Can Afghanistan, awash in opium poppies, curtail its drug trade and the heroin tide headed this way?

By Joellen Perry
Posted 5/29/05

KANDIBA, AFGHANISTAN--In a cool, mud room in this Afghan village nestled in a lush plain at the foot of the Hindu Kush, five farmers rue life on the right side of the law. For almost a decade, nearly everyone in this 184-family community worked in the drug trade, planting poppy and selling the opium to traders in the nearby town of Jalalabad. "The only ones not involved," says Wakil, a wan village elder, "were the mullah and small children." But this spring, facing the threat of government crop eradication, Kandiba's farmers planted wheat instead. Wakil strokes his hollow cheeks to demonstrate the result. "Look at us," he says, gesturing to his fellow farmers who ring the room, sipping green tea. "We have hungry faces."

Hungry faces may become even more common in the wake of a major new push to uproot the lucrative poppy economy. Newly elected President Hamid Karzai declared a national "jihad against poppies," and the international community has increased its counternarcotics aid pledges to nearly $1 billion. To understand the unprecedented magnitude of the challenge, consider this: Afghan opium poppy cultivation, by U.S. estimates, more than tripled last year from a near record level the year before. No other country in modern times has produced so much opium. The crop now accounts for 60 percent of Afghanistan's overall economy--and supplies nearly 90 percent of the world's opium (most of which is turned into heroin). Still, there are questions about the commitment to action by both the Afghan and U.S. governments. Amid criticism that Washington has let the problem fester, Lt. Gen. David Barno, former top U.S. military officer here, says, "Last year, the priority was the political process. This year, it's poppy."

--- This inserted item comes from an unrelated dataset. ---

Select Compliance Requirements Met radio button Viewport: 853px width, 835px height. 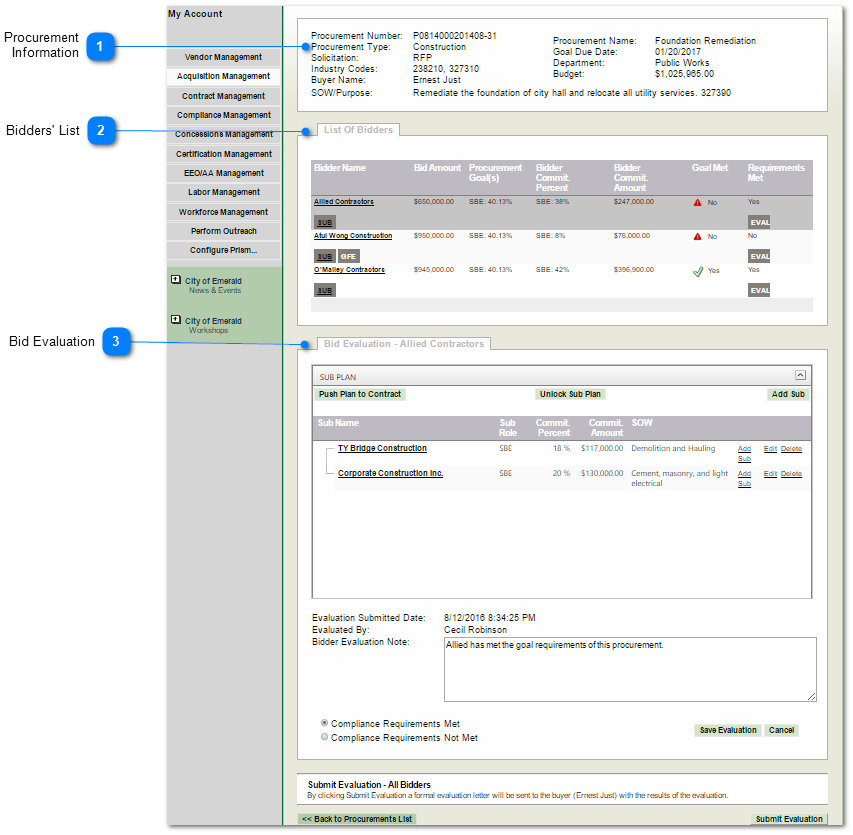coord(324,723)
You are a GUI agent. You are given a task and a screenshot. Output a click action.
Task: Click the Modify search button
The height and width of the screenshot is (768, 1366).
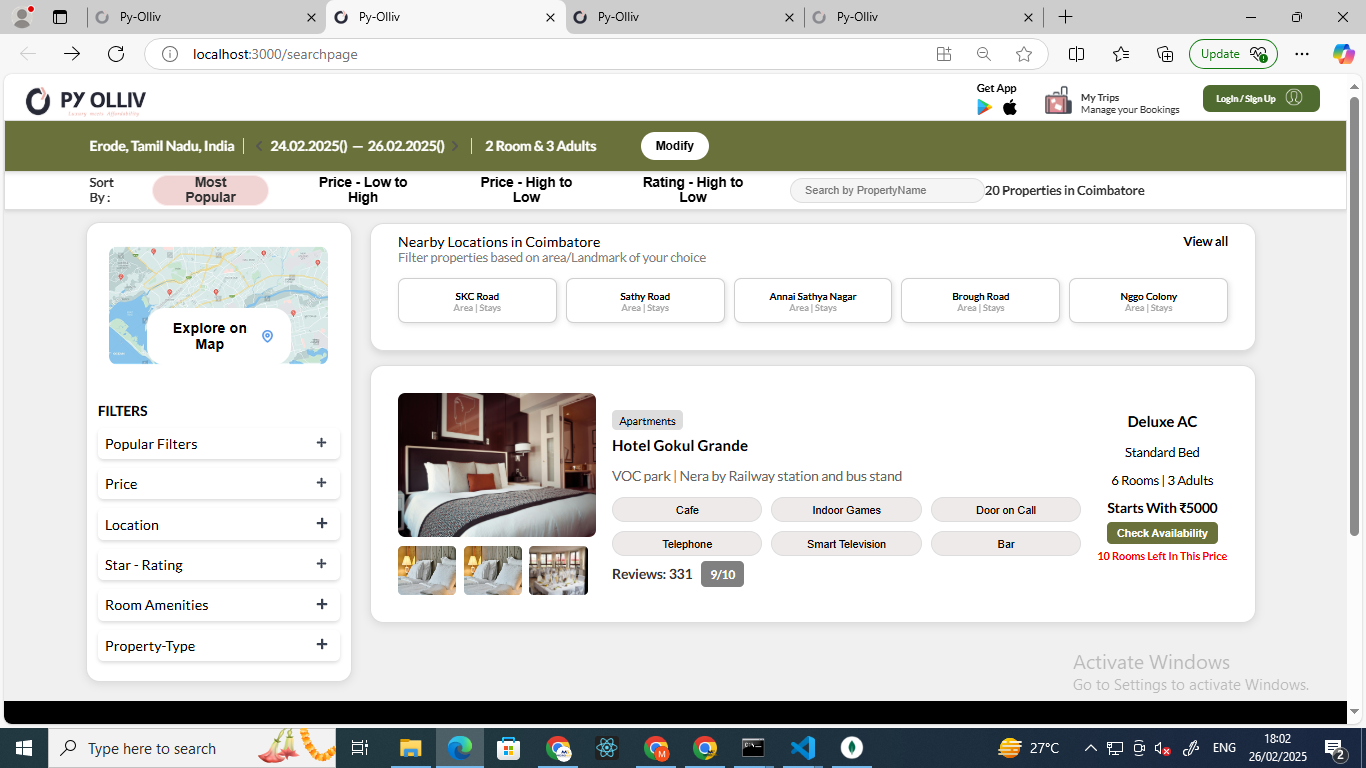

Narcostate. Finger-pointing over who's to blame was rampant last week as Karzai visited Washington. Stung by a U.S. Embassy memo leaked to the New York Times that portrayed him as "unwilling to assert strong leadership" in the poppy fight, the Afghan president derided international antidrug assistance as "halfhearted" and called for an increase in aid. Quibbling about methods aside--the United States wants a stronger stance on crop eradication, while Karzai argues the focus should be on finding farmers other work--both governments agree the exploding opium trade threatens to turn Afghanistan into a narcostate. Says Barno, "Poppy production undermines the legitimacy and all the progress of the last three years here."

Poppy today is discussed as a handy proxy for all the forces that threaten the establishment of democracy here. Along with whatever links exist between narcotics and terrorism, no less problematic are the warlords--often the same commanders allied with U.S. forces against the Taliban--who are now involved in trafficking and resisting a democratic movement that would erode their power.

Despite a reputation as a centuries-old opium haven, Afghanistan began cultivating poppy in earnest only in the 1970s. As the country tipped into a quarter century of war, the trade thrived; aside from a one-year moratorium under the Taliban, which enforced its planting ban with beheadings, cultivation expanded. Now, like the thick dust that hangs over Afghanistan's unpaved roads, opium is everywhere. It employs up to two thirds of villagers in major poppy-producing districts as laborers, landowners, or traders. Police, widely rumored to facilitate trafficking, are said to impose an unofficial 10 percent tax on poppy crops. Afghan and international officials drop high-profile names--including current members of the ruling party--as suspected profiteers.